# Dataset extract
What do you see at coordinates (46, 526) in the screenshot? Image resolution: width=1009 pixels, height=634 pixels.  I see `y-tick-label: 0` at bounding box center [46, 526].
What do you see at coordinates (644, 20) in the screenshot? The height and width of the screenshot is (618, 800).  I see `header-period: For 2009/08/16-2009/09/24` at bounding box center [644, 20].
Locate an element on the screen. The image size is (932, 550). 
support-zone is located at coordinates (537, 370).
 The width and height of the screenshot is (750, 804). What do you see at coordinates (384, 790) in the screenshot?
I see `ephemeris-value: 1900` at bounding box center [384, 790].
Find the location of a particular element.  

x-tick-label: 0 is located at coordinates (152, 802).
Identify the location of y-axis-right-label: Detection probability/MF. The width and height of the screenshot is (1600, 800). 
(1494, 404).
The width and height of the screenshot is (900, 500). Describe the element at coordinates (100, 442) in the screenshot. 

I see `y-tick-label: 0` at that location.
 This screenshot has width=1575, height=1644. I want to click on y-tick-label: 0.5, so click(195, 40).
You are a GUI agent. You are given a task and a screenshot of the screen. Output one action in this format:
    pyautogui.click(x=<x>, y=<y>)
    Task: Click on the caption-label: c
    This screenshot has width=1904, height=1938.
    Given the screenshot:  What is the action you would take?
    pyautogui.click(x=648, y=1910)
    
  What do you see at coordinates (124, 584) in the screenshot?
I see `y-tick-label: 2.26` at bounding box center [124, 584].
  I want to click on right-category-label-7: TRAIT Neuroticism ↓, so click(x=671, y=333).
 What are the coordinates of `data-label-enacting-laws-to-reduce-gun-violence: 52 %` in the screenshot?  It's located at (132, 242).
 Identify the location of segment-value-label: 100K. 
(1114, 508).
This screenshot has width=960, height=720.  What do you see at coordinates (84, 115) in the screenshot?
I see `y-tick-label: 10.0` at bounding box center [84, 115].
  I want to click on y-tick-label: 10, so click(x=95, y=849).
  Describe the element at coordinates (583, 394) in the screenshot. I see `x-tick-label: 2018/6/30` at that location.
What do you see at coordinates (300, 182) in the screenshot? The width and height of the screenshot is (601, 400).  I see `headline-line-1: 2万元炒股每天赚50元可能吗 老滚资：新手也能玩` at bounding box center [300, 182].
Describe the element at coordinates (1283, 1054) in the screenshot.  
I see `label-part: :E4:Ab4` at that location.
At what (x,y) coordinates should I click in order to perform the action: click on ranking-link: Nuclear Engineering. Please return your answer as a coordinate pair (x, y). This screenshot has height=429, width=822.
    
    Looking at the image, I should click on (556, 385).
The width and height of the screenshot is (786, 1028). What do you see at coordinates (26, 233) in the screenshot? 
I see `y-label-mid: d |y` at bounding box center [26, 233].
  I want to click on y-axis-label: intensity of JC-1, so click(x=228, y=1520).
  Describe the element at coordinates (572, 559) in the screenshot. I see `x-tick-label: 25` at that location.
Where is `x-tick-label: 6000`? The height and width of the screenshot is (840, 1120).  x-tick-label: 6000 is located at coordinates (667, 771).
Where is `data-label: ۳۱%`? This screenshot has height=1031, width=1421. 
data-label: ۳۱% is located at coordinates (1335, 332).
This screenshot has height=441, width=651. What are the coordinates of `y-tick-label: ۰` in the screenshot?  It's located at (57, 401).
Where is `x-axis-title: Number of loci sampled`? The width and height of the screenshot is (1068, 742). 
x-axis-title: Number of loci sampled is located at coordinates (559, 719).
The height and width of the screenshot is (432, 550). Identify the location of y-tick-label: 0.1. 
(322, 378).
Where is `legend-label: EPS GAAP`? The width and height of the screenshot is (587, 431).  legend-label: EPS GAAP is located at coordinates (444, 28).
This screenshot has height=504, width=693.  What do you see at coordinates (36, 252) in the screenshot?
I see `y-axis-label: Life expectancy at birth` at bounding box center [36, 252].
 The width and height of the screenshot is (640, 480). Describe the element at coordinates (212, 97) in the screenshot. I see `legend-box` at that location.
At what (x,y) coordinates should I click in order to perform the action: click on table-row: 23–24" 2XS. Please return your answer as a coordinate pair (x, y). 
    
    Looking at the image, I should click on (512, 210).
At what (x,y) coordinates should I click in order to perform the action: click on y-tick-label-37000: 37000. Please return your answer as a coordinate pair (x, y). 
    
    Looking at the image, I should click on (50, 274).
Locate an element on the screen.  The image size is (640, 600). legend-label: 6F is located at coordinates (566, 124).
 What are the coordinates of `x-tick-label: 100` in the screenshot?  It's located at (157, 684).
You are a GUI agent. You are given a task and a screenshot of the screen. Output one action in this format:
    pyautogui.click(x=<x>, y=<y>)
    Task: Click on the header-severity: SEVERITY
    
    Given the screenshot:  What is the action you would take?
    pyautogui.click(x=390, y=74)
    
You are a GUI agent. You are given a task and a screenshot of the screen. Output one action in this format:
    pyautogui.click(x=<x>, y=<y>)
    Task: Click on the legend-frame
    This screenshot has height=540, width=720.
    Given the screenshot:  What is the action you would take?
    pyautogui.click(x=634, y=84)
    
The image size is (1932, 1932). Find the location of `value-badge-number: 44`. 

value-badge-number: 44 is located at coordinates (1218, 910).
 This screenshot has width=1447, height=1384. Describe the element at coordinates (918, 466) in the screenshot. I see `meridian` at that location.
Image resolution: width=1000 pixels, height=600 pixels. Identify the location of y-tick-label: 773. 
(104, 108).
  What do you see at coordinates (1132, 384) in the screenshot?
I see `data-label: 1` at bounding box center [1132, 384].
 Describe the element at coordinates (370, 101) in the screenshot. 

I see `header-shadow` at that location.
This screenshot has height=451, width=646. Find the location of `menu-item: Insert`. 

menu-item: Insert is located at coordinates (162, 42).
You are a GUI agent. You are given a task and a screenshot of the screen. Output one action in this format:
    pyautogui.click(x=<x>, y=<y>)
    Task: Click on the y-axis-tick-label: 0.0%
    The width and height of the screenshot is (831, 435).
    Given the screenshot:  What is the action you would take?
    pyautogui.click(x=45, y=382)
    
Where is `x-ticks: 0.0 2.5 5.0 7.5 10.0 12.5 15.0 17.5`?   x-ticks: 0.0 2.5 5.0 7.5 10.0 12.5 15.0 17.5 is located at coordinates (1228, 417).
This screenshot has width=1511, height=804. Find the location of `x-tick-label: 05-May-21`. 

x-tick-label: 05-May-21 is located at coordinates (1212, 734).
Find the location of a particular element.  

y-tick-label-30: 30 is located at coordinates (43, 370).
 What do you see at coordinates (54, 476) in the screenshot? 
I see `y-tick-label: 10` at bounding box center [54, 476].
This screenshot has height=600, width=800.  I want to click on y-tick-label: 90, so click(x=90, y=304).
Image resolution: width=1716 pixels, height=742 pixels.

# What the task asks
Write out the entries again word for word, starting at the very first line and ending with the line that contains "Describe the element at coordinates (583, 394)".

# Written answer
What do you see at coordinates (46, 526) in the screenshot? Image resolution: width=1009 pixels, height=634 pixels.  I see `y-tick-label: 0` at bounding box center [46, 526].
What do you see at coordinates (644, 20) in the screenshot? The height and width of the screenshot is (618, 800).  I see `header-period: For 2009/08/16-2009/09/24` at bounding box center [644, 20].
Locate an element on the screen. The image size is (932, 550). 
support-zone is located at coordinates (537, 370).
 The width and height of the screenshot is (750, 804). What do you see at coordinates (384, 790) in the screenshot?
I see `ephemeris-value: 1900` at bounding box center [384, 790].
Find the location of a particular element.  

x-tick-label: 0 is located at coordinates (152, 802).
Identify the location of y-axis-right-label: Detection probability/MF. The width and height of the screenshot is (1600, 800). 
(1494, 404).
The width and height of the screenshot is (900, 500). Describe the element at coordinates (100, 442) in the screenshot. 

I see `y-tick-label: 0` at that location.
 This screenshot has width=1575, height=1644. I want to click on y-tick-label: 0.5, so click(195, 40).
You are a GUI agent. You are given a task and a screenshot of the screen. Output one action in this format:
    pyautogui.click(x=<x>, y=<y>)
    Task: Click on the caption-label: c
    This screenshot has width=1904, height=1938.
    Given the screenshot:  What is the action you would take?
    pyautogui.click(x=648, y=1910)
    
  What do you see at coordinates (124, 584) in the screenshot?
I see `y-tick-label: 2.26` at bounding box center [124, 584].
  I want to click on right-category-label-7: TRAIT Neuroticism ↓, so click(x=671, y=333).
 What are the coordinates of `data-label-enacting-laws-to-reduce-gun-violence: 52 %` in the screenshot?  It's located at (132, 242).
 Identify the location of segment-value-label: 100K. 
(1114, 508).
This screenshot has width=960, height=720.  What do you see at coordinates (84, 115) in the screenshot?
I see `y-tick-label: 10.0` at bounding box center [84, 115].
  I want to click on y-tick-label: 10, so click(x=95, y=849).
  Describe the element at coordinates (583, 394) in the screenshot. I see `x-tick-label: 2018/6/30` at that location.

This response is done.